**Do this**.
Please write out the lines from the one containing "The width and height of the screenshot is (1526, 784)." through the one containing "(x=189, y=769)", inclusive, changing "wrench" to "settings" and leaving everything else as it is. Omit the pictures from your answer.

**Data excerpts**.

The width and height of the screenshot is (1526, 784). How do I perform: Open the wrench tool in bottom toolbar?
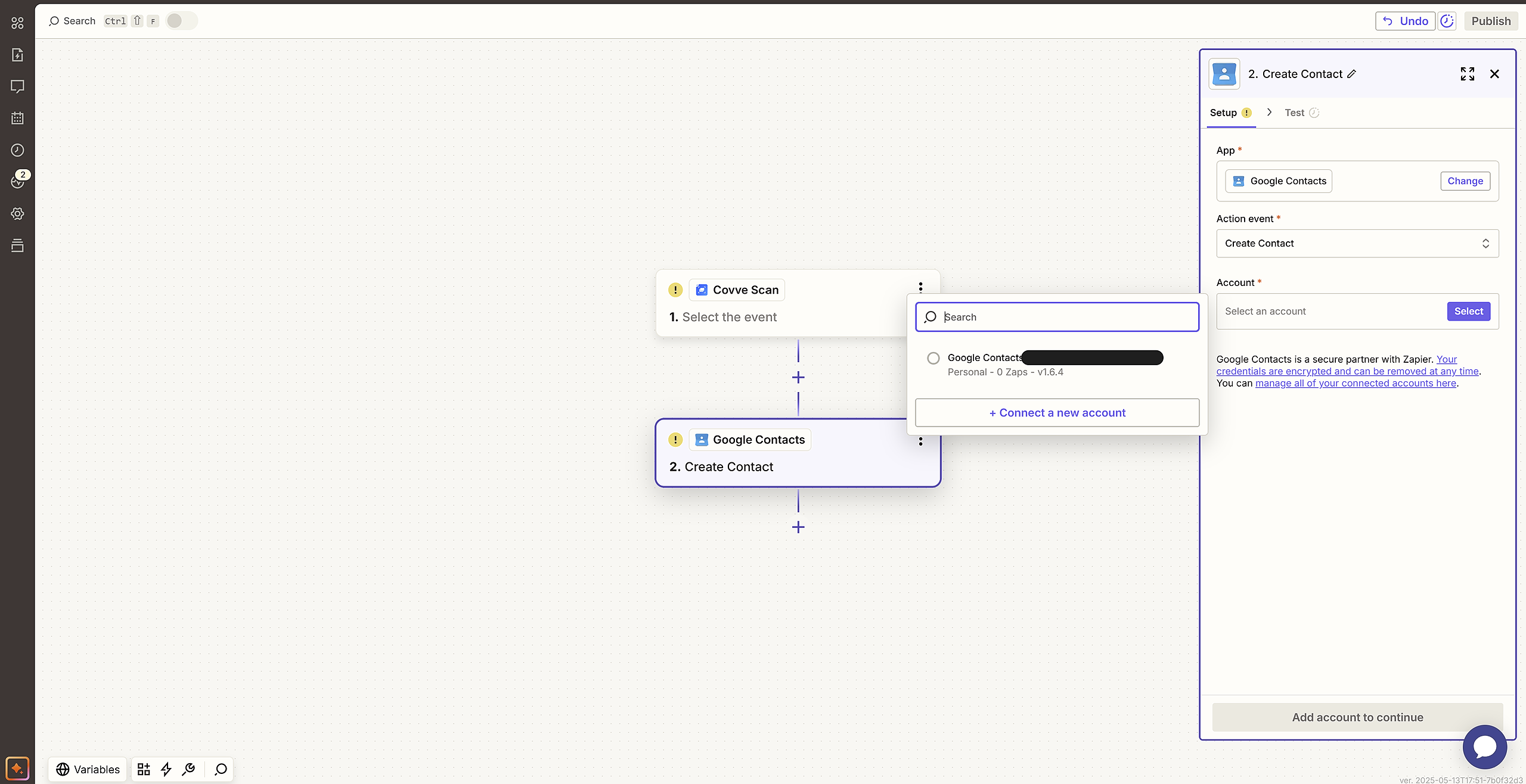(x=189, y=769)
...
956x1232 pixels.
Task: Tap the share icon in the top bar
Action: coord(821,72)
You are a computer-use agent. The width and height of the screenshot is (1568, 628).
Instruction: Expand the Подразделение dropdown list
* * *
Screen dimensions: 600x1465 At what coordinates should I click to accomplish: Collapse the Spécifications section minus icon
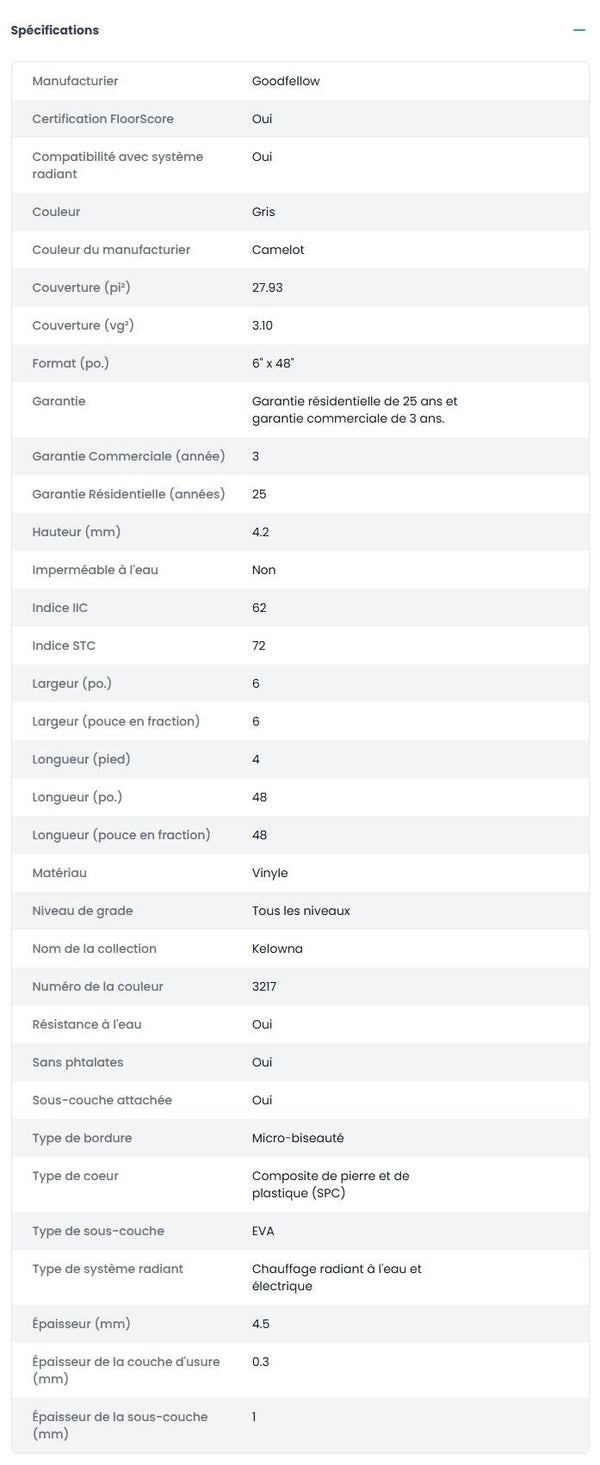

**The response**.
The width and height of the screenshot is (1526, 784). How do I perform: Open the settings tool in bottom toolbar?
(x=189, y=769)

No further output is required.